Select a response variable (the variable whose value you wish to predict). An appropriate distribution for your response variable can be selected by clicking on a radio button. Normal distributions are most common. A Poisson distribution may be appropriate if your response variable reflects a count of some attribute (e.g., number of distinct taxa), and a Binomial distribution may be appropriate if you are modeling the probability of success and your response variable is a number of successes for a fixed number of trials (e.g., the presence of a species in a sample).
Select all explanatory variables you wish to include in the model (the variables used to predict the dependent variable). You can hold down the <CTRL> key to add multiple variables. Note: the dependent variable is in the list of possible independent variables, but it should not be selected as an independent variable.
By default, an intercept is included in the model., The intercept can be excluded by selecting Remove Intercept, in which case at least one independent variable must have been selected.
Confidence intervals for the regression coefficients are generated only if Compute Confidence Intervals is selected. The confidence level can be changed only after Compute Confidence Intervals is selected.
Several diagnostic plots are available for plotting.
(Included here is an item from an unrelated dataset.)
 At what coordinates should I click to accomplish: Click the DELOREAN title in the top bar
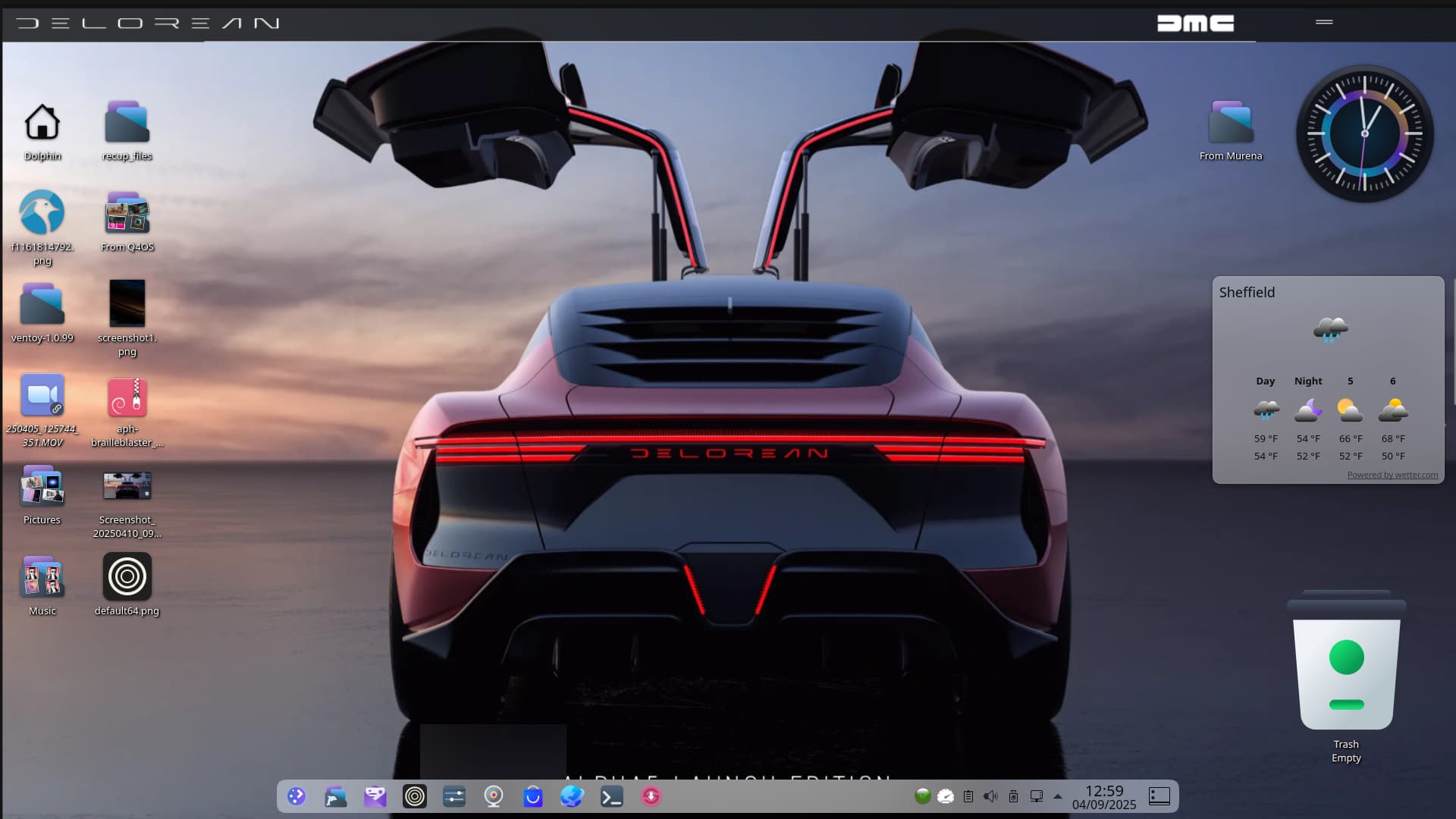[x=148, y=24]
None are produced by default, but any subset of the five diagnostic plots can be selected for display.
Should you wish to save the linear regression as an R object, select Save R Results? and type a variable name in R Result Name.
The output is the regression coefficients, along with standard errors, t-statistics, and p-values. Confidence intervals and diagnostic plots are produced only if selected.
For this example, select the fish length and weight data (fish.lwr). (Visit the Loading and merging data help page for information on loading CADStat example data). Then, select Analysis Tools -> Linear Regression.
Once this is selected, a dialog window opens with the available options for the analysis.
For this example, specify length as the dependent (response) variable and weight as the independent (explanatory) variable. The resulting model is shown in the CADStat console or your default browser window (if Display Results in Browser is selected)
Diagnostic Plots check boxes can be selected to further evaluate whether the assumptions inherent in linear regression are supported by the data.